begin Exercise input

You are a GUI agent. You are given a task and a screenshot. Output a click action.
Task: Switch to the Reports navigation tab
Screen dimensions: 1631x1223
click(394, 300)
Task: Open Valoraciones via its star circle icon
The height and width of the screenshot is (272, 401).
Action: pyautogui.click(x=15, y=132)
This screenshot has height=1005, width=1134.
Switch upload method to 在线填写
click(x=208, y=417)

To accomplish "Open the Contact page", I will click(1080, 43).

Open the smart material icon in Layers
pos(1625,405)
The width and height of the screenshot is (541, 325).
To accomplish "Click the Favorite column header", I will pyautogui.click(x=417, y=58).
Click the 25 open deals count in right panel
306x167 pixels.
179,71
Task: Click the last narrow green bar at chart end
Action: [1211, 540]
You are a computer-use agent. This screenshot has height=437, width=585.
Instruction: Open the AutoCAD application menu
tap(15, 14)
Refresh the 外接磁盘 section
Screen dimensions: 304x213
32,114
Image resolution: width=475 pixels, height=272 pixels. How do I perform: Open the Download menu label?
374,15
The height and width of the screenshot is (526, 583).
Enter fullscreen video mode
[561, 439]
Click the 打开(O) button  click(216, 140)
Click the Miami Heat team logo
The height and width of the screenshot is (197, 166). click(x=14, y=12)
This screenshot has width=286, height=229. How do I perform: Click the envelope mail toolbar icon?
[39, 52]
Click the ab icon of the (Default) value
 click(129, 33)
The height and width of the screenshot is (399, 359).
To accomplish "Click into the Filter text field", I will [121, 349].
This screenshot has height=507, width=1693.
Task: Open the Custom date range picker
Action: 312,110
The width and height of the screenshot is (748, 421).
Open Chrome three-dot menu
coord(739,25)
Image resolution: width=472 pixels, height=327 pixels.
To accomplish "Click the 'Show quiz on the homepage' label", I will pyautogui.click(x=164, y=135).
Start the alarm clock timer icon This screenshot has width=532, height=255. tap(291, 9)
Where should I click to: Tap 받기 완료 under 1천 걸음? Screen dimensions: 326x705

end Exercise input

Work required:
Edit the records above so that "To accomplish" becomes "To carry out" everywhere it occurs, with nothing else changed.

Correct answer:
You are a GUI agent. You are given a task and a screenshot. Output a click action.
Task: Switch to the Reports navigation tab
Screen dimensions: 1631x1223
click(394, 300)
Task: Open Valoraciones via its star circle icon
The height and width of the screenshot is (272, 401).
Action: pyautogui.click(x=15, y=132)
This screenshot has height=1005, width=1134.
Switch upload method to 在线填写
click(x=208, y=417)

To carry out "Open the Contact page", I will click(1080, 43).

Open the smart material icon in Layers
pos(1625,405)
The width and height of the screenshot is (541, 325).
To carry out "Click the Favorite column header", I will pyautogui.click(x=417, y=58).
Click the 25 open deals count in right panel
306x167 pixels.
179,71
Task: Click the last narrow green bar at chart end
Action: [1211, 540]
You are a computer-use agent. This screenshot has height=437, width=585.
Instruction: Open the AutoCAD application menu
tap(15, 14)
Refresh the 外接磁盘 section
Screen dimensions: 304x213
32,114
Image resolution: width=475 pixels, height=272 pixels. How do I perform: Open the Download menu label?
374,15
The height and width of the screenshot is (526, 583).
Enter fullscreen video mode
[561, 439]
Click the 打开(O) button  click(216, 140)
Click the Miami Heat team logo
The height and width of the screenshot is (197, 166). click(x=14, y=12)
This screenshot has width=286, height=229. How do I perform: Click the envelope mail toolbar icon?
[39, 52]
Click the ab icon of the (Default) value
 click(129, 33)
The height and width of the screenshot is (399, 359).
To carry out "Click into the Filter text field", I will [121, 349].
This screenshot has height=507, width=1693.
Task: Open the Custom date range picker
Action: 312,110
The width and height of the screenshot is (748, 421).
Open Chrome three-dot menu
coord(739,25)
Image resolution: width=472 pixels, height=327 pixels.
To carry out "Click the 'Show quiz on the homepage' label", I will pyautogui.click(x=164, y=135).
Start the alarm clock timer icon This screenshot has width=532, height=255. tap(291, 9)
Where should I click to: Tap 받기 완료 under 1천 걸음? Screen dimensions: 326x705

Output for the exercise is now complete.